Task description
Print exactly the lines from the one that contains "The width and" through the last line of the material, both included, and leave out all pictures.

Dataset extract
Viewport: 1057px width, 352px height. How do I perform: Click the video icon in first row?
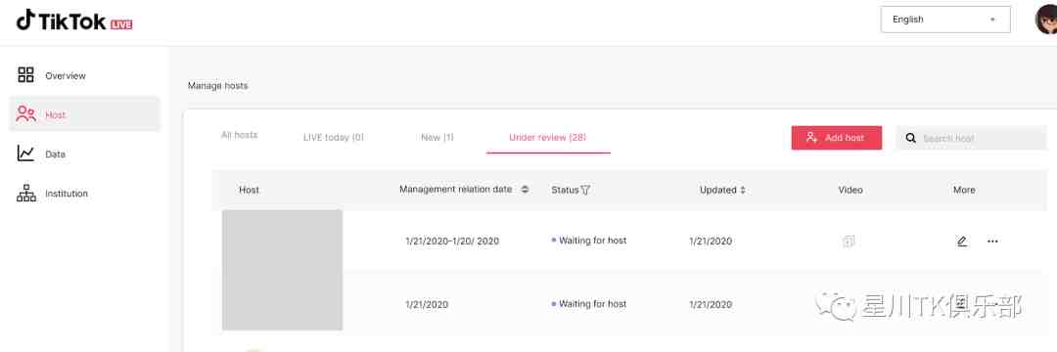point(849,241)
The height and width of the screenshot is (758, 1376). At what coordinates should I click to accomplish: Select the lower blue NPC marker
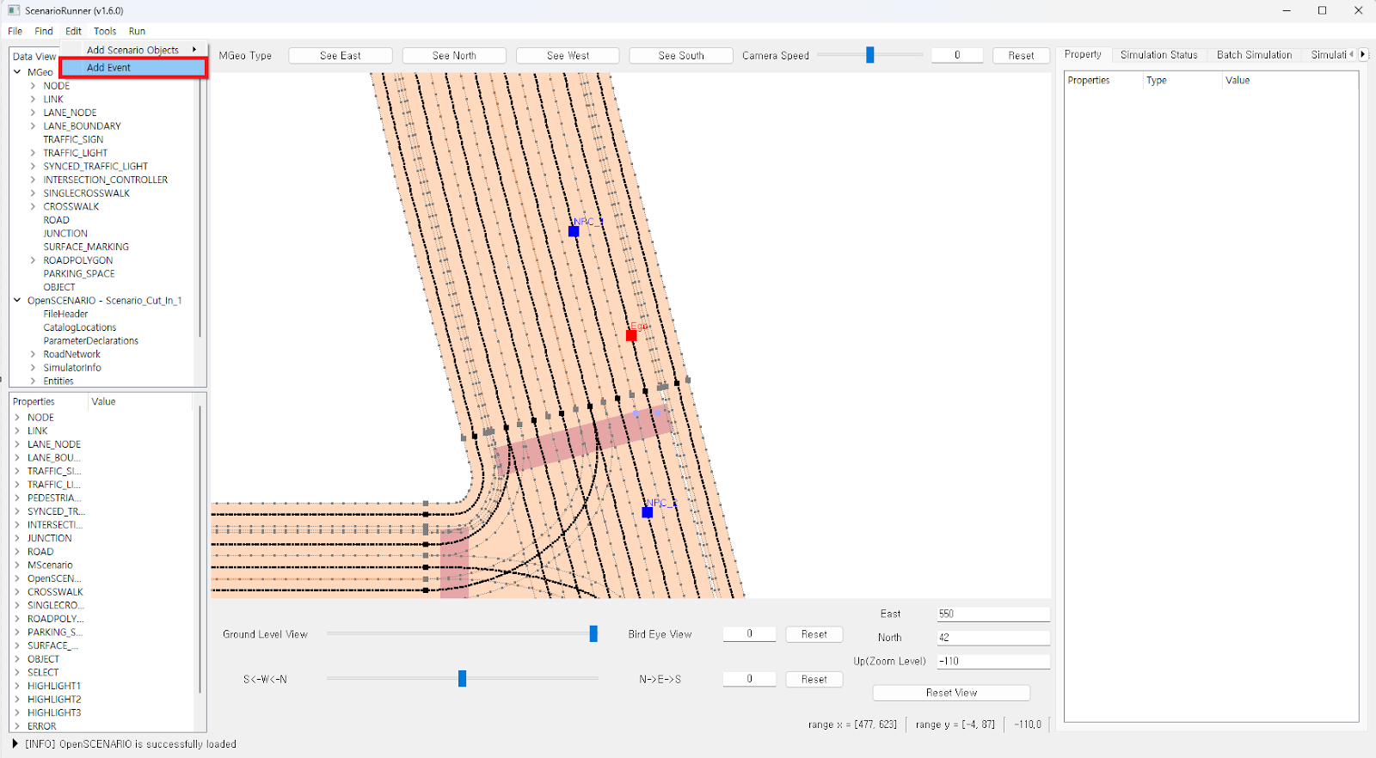click(x=647, y=512)
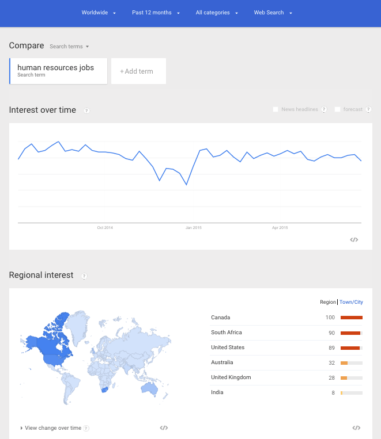Open the Web Search type dropdown
This screenshot has height=439, width=381.
pyautogui.click(x=273, y=13)
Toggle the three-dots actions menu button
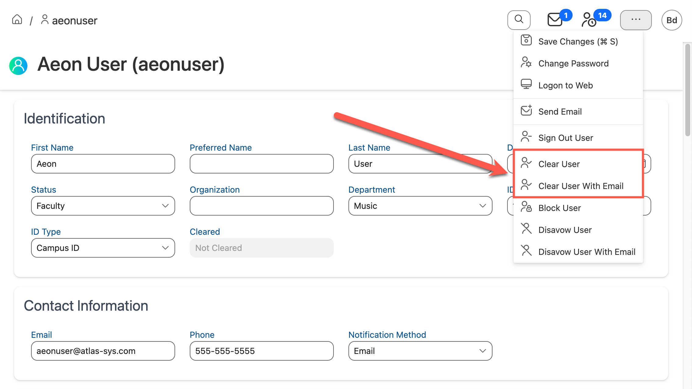 pos(636,20)
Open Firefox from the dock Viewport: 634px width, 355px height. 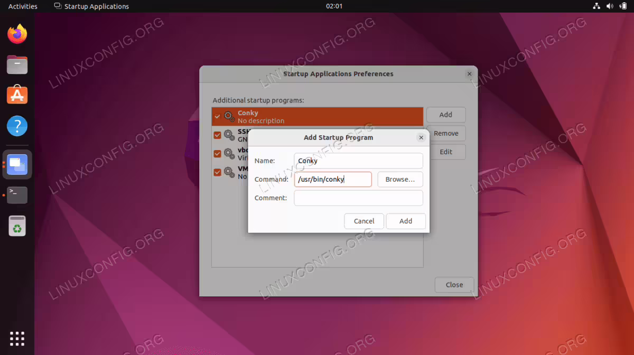coord(17,34)
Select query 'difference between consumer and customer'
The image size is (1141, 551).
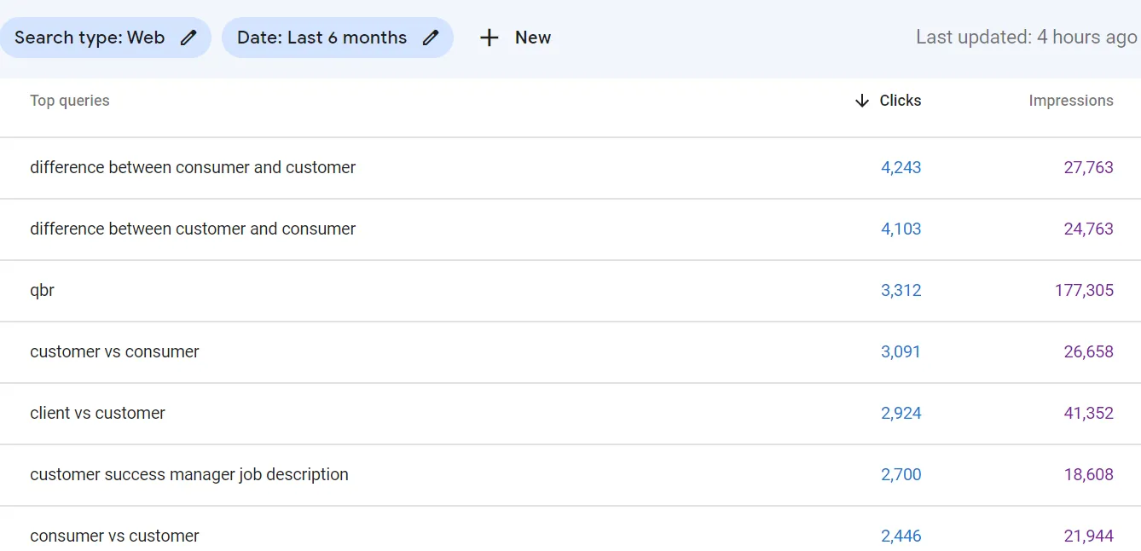click(193, 167)
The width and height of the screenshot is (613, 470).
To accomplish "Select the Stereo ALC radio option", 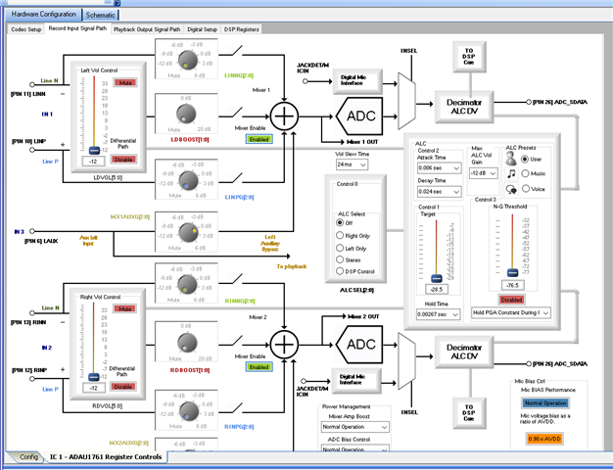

Response to the exercise
The width and height of the screenshot is (613, 470).
To accomplish "Select the Stereo ALC radio option", 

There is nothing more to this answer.